# Removing Catails



## huntingfishing (Apr 30, 2010)

my pond has catail growing all around the bank,(just purchaced it) i know there is huge bass in it(seen them), like 6# plus, and i dont want to harm them. what is the best way to remove catails without killing fish.


----------



## 01mercLS (Oct 28, 2006)

You might get a better response in the "pond management" section. Maybe the Mod can move this thread to the pond management. Good luck with your pond!


----------



## Fishingislife (May 20, 2004)

removing cattails in the central Ohio fishing reports?? Thats a good report on knowing you have cattail problem!


----------



## floater99 (May 21, 2010)

Try using Aqua Shade,not sure where to get it but it works.


----------



## bassbuster065 (Apr 28, 2010)

huntingfishing said:


> my pond has catail growing all around the bank*,(just purchaced it)* i know there is huge bass in it(seen them), like 6# plus, and i dont want to harm them. what is the best way to remove catails without killing fish.

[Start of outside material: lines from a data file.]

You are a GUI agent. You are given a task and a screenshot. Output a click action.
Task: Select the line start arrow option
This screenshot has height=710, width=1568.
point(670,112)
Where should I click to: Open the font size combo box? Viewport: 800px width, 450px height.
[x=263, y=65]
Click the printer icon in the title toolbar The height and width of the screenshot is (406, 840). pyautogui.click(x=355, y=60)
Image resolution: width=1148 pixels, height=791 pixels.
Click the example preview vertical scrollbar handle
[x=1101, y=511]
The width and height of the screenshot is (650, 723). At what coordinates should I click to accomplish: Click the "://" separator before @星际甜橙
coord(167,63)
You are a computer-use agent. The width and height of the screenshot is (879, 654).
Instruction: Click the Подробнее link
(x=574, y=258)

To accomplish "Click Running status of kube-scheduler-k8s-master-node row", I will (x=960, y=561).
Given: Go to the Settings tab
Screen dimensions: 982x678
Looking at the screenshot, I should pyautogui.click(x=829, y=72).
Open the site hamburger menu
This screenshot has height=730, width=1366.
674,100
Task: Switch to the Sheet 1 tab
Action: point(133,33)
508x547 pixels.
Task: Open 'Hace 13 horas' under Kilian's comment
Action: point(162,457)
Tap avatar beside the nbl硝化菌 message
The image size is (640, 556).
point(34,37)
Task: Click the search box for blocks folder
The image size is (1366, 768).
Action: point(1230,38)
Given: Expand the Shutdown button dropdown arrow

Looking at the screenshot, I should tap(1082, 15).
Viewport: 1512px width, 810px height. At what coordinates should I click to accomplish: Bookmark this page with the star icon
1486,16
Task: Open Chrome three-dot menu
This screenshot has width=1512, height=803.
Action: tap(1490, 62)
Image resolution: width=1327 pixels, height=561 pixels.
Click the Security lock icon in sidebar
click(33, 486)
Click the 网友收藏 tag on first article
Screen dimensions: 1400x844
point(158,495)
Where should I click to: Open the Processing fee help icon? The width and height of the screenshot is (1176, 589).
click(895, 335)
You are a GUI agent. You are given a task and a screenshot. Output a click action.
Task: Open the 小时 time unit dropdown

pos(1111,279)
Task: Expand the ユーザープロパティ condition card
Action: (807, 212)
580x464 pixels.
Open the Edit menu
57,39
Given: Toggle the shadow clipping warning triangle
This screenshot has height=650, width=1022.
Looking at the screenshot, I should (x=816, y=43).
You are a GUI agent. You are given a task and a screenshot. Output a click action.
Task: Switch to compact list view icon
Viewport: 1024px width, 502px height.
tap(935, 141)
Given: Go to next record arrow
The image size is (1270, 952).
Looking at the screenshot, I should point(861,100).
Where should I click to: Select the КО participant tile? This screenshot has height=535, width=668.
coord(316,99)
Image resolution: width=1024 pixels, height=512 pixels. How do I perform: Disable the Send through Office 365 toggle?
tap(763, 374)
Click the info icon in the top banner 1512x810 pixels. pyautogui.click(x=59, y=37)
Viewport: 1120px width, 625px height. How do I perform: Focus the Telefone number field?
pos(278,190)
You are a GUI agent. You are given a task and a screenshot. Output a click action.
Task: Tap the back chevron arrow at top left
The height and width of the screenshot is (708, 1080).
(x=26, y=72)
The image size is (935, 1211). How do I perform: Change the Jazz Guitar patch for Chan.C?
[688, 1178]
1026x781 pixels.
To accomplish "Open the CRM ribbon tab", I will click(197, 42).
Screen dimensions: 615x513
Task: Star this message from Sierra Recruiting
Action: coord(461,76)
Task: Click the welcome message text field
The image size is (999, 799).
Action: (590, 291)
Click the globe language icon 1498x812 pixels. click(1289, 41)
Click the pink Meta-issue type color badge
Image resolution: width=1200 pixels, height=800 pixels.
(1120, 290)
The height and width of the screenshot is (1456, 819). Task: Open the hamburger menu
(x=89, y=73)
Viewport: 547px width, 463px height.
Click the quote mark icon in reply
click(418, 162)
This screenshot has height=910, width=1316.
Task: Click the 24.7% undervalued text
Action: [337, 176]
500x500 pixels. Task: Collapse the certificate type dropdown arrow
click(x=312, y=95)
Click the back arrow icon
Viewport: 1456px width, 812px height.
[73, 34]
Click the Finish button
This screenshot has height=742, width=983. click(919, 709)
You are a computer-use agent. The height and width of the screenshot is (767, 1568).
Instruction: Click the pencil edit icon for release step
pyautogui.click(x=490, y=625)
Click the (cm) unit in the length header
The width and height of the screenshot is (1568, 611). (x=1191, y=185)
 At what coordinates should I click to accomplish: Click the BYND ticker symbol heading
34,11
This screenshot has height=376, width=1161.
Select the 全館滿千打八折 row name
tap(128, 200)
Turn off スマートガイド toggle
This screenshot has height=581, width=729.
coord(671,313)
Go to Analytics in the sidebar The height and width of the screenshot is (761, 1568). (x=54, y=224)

bull crap you dont have a pond


----------



## [email protected] (Feb 29, 2008)

try a glyphosate herbicide. we sell it under the trade name AquaPro. You also use a surfactant to make the spray stick better; Cide-Kick is the brand we sell. Mix two ounces of each per gallon of water and spray the foliage. Aquashade will not do a thing for cattails.


----------



## Character Zero (Jan 6, 2005)

a backhoe and a dump truck. The seeds are way down in the silt.


----------